* **What to do**: Copy the listing below line for line, changing nothing.

* **Given entries**:
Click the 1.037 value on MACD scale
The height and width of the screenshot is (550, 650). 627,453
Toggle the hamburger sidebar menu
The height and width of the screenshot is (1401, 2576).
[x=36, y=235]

* **Completed exercise**:
Click the 1.037 value on MACD scale
The height and width of the screenshot is (550, 650). 627,453
Toggle the hamburger sidebar menu
The height and width of the screenshot is (1401, 2576).
[x=36, y=235]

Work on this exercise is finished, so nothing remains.